**Records supplied**
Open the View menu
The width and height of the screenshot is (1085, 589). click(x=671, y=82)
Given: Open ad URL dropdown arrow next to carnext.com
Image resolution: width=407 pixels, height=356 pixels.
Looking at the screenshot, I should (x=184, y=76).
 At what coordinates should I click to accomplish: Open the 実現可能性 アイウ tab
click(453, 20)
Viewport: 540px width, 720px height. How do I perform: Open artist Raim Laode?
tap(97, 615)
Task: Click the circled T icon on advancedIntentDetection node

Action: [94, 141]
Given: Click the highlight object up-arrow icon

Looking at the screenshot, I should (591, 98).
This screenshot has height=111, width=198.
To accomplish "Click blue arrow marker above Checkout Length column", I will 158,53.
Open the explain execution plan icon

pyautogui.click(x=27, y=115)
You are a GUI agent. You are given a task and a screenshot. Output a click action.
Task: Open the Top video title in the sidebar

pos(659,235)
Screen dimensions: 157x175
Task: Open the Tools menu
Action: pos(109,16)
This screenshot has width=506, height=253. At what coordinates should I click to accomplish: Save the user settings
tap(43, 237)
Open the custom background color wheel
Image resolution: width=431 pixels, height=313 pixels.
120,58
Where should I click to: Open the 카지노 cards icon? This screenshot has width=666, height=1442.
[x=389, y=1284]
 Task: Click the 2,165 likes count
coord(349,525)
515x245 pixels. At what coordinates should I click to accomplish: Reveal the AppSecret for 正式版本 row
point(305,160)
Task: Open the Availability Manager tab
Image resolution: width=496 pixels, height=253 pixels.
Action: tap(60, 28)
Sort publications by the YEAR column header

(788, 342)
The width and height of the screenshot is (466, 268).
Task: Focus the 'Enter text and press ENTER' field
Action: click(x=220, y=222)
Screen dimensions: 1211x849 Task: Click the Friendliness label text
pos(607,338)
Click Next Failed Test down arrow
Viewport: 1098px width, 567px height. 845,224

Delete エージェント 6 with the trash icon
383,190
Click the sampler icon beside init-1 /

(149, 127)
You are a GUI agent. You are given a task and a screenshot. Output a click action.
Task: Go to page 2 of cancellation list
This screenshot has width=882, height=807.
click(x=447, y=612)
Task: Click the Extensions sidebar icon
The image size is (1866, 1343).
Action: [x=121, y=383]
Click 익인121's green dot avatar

**Work item**
Keep both end lines and retype everything in the records above from the line containing "Task: Open the Availability Manager tab" through the line containing "Task: Go to page 2 of cancellation list", exactly, with nothing else.

**Exercise output**
Task: Open the Availability Manager tab
Image resolution: width=496 pixels, height=253 pixels.
Action: tap(60, 28)
Sort publications by the YEAR column header

(788, 342)
The width and height of the screenshot is (466, 268).
Task: Focus the 'Enter text and press ENTER' field
Action: click(x=220, y=222)
Screen dimensions: 1211x849 Task: Click the Friendliness label text
pos(607,338)
Click Next Failed Test down arrow
Viewport: 1098px width, 567px height. 845,224

Delete エージェント 6 with the trash icon
383,190
Click the sampler icon beside init-1 /

(149, 127)
You are a GUI agent. You are given a task and a screenshot. Output a click action.
Task: Go to page 2 of cancellation list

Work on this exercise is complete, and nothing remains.